Aska tersenyum mengejek melihat minuman itu lalu mendongak menatap Nala yang sama sekali tak menoleh ke arahnya. Kalau Nala bermaksud menunjukkan bahwa dia masih memikirkan Aska dengan minuman ini, maka wanita itu hanya melakukan hal yang sia-sia. Aska tidak akan tersentuh. Tidak akan pernah.

Selesai menata pesanan, Nala bermaksud langsung pergi setelah melemparkan seulas senyum lalu mengangguk kecil. Tapi gerakannya terhenti saat lelaki yang sebelumnya meminta nomor teleponnya mendadak mencekal pergelangan tangan Nala.

"Abang gak gigit kok. Cuma minta nomor telepon. Apa itu salah?"

Kali ini Nala tersenyum ragu seraya sedikit menggeliatkan tangannya untuk melepaskan diri. Namun cekalan lelaki itu terlalu kuat.

"Kalau dipikir-pikir kamu bener-bener gak sopan, ya?
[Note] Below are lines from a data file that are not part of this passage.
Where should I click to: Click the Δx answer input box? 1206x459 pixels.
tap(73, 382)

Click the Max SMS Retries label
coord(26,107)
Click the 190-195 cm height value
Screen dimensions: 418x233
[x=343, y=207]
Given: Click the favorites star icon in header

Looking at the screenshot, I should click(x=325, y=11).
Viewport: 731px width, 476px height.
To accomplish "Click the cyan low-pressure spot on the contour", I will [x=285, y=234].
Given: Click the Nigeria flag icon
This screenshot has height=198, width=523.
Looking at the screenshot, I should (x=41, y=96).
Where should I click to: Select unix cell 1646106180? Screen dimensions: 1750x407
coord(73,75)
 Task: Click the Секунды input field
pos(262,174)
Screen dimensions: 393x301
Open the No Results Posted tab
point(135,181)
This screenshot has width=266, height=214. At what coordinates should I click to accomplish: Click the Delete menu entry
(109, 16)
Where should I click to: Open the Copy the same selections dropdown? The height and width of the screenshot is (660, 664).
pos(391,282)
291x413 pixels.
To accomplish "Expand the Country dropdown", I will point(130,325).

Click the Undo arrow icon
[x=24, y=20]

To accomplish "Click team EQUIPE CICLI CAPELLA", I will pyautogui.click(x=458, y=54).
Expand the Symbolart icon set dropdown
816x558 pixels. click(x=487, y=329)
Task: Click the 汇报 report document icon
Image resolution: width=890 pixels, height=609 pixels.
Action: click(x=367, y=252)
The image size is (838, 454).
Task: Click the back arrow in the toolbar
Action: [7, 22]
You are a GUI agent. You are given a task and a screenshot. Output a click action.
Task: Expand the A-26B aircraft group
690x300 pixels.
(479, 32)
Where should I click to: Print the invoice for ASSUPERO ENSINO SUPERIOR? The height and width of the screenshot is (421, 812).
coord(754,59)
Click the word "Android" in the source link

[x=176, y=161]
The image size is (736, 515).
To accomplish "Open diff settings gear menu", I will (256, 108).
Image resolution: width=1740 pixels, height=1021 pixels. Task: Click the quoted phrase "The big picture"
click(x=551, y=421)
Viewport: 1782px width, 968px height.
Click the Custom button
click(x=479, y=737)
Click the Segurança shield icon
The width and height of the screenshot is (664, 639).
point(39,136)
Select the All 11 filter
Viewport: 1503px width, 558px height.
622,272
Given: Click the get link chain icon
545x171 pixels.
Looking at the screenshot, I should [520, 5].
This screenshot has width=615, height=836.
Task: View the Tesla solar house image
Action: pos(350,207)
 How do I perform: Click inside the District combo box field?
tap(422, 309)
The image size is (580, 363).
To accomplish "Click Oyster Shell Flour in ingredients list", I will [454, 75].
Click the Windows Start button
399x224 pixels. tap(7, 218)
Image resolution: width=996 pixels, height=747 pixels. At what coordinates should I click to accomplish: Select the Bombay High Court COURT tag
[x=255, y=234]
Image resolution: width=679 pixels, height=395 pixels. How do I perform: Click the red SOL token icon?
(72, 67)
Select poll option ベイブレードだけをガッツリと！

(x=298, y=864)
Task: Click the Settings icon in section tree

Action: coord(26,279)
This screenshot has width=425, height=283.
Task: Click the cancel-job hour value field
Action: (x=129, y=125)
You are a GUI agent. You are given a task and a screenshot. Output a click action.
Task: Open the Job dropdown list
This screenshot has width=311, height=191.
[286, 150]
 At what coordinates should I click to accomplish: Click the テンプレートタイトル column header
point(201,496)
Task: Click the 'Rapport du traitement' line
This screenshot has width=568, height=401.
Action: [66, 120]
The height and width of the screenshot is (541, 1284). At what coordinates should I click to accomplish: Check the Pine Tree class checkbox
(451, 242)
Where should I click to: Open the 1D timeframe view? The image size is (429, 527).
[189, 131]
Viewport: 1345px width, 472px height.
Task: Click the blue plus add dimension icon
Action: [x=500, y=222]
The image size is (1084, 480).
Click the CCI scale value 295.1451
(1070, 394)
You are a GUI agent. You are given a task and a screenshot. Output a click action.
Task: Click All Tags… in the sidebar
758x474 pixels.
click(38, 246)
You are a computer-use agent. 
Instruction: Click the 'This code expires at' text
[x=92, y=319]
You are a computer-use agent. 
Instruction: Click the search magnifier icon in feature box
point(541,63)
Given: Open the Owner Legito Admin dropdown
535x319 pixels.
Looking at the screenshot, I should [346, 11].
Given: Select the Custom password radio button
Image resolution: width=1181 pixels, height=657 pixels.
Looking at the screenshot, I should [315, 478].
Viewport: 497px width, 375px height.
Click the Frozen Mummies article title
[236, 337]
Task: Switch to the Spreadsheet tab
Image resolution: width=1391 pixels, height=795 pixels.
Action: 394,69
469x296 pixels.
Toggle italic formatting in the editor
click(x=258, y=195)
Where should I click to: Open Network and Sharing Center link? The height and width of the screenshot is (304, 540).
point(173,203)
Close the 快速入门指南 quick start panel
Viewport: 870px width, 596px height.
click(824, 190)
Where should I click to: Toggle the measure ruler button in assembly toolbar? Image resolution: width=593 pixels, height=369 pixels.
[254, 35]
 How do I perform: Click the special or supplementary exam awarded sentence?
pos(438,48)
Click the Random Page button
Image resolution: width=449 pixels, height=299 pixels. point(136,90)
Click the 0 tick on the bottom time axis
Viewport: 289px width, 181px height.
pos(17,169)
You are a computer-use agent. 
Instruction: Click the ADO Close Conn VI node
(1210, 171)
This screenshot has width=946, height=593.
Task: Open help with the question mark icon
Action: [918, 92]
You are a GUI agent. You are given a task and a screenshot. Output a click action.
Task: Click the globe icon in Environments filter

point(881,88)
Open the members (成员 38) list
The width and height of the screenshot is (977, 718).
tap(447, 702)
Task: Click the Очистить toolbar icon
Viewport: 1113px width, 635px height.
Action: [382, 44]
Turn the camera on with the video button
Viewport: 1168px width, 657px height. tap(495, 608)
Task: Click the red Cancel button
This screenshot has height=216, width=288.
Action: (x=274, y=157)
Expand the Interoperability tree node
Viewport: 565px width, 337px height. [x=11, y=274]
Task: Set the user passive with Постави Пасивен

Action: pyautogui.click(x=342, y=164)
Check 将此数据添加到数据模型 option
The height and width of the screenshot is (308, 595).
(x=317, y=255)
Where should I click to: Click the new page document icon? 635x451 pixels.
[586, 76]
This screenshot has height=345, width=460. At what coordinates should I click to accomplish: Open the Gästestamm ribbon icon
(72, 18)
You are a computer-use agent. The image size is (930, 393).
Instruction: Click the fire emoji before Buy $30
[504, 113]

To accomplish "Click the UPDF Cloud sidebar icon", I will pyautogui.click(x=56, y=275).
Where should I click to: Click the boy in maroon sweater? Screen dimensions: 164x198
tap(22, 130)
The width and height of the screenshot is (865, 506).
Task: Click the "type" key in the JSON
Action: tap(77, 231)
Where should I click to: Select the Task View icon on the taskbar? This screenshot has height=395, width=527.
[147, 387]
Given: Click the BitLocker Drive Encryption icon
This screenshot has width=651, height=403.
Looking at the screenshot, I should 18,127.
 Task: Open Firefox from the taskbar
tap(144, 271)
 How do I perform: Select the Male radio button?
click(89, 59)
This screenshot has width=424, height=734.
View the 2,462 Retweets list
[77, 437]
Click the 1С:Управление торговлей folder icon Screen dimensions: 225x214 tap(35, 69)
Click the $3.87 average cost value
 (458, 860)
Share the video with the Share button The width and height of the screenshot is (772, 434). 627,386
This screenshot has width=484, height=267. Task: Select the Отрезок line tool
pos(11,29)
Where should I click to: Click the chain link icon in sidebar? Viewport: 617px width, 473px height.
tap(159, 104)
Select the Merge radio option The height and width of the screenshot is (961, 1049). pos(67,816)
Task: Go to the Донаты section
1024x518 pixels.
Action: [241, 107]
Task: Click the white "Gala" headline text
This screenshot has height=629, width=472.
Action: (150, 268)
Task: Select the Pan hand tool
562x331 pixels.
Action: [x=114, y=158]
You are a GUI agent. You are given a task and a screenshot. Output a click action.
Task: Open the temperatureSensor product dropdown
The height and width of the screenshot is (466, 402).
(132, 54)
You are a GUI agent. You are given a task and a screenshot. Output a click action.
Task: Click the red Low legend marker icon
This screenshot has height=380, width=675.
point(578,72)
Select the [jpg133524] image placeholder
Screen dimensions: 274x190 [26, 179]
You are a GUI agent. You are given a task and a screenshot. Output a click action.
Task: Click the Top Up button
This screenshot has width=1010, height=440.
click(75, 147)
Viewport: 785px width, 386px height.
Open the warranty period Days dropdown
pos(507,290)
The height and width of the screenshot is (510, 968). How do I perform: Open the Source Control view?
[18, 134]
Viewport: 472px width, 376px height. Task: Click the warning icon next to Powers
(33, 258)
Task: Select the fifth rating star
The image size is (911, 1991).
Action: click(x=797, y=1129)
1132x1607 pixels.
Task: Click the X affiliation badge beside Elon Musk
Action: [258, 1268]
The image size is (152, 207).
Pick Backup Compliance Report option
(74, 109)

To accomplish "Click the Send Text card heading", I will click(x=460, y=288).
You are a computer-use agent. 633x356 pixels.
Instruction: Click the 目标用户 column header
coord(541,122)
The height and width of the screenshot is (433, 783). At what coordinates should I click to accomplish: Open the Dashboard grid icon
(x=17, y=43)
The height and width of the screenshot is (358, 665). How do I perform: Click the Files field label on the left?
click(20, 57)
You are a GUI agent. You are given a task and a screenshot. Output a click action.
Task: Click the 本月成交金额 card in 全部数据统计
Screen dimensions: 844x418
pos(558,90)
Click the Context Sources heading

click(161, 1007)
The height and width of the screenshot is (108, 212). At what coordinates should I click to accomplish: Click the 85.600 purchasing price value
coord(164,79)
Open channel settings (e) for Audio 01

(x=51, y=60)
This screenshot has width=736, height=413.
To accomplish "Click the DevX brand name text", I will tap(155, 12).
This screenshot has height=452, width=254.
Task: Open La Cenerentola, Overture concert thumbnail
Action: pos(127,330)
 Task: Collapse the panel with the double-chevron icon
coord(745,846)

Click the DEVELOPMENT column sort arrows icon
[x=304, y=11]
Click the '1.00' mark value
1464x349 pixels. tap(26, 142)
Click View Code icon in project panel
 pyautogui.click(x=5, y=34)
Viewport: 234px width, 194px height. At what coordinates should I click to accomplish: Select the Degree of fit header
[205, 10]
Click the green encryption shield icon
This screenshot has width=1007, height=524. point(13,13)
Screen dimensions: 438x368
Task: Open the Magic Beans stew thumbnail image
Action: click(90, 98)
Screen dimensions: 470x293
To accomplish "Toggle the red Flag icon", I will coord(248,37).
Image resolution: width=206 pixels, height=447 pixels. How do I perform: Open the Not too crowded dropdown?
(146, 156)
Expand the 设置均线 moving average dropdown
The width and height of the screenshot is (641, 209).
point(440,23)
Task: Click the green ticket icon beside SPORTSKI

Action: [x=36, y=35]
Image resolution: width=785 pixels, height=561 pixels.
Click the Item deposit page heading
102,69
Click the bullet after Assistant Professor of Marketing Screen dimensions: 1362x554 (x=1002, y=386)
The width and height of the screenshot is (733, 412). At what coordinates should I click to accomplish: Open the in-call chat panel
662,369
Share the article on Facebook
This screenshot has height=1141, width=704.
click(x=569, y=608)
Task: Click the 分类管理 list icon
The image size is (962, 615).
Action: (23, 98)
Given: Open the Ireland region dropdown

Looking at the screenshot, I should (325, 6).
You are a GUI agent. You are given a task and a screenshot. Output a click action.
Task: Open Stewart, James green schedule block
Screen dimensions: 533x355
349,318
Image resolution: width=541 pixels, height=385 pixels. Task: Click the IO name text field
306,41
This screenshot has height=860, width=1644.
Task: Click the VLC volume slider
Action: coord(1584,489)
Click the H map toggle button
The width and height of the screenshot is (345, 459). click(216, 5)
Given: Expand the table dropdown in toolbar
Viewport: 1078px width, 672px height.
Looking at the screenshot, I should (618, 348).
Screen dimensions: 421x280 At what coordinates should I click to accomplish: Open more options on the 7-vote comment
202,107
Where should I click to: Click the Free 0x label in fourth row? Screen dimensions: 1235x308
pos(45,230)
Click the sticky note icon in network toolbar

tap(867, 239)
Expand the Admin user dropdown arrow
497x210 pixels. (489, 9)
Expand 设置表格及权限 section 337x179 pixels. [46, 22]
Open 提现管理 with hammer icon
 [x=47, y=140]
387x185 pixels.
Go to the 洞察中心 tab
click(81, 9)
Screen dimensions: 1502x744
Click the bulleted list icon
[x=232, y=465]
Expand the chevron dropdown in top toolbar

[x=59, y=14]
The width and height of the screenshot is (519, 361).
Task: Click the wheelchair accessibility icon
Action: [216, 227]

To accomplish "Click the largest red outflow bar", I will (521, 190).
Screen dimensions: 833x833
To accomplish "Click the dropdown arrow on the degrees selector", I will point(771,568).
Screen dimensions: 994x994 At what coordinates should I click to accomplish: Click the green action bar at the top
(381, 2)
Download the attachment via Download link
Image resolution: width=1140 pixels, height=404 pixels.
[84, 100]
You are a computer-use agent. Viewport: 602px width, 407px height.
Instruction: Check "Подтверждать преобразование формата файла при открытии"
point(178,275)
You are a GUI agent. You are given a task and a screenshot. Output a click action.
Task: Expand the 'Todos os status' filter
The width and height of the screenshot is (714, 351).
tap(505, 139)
Dari awal cuma diam aja. Seenggaknya ngomong apa kek. Silakan nikmati pesanannya atau apa. Kamu kan pelayan yang harusnya sopan sama pengunjung."

Seketika senyum Nala memudar. Mendadak amarah sekaligus keinginan untuk menangis berbaur menjadi satu dalam dadanya.

Sudah cukup luka dalam hatinya yang mulai sembuh kembali berdarah karena melihat Aska. Sekarang malah ditambah kelakuan brengsek salah satu teman lelaki itu.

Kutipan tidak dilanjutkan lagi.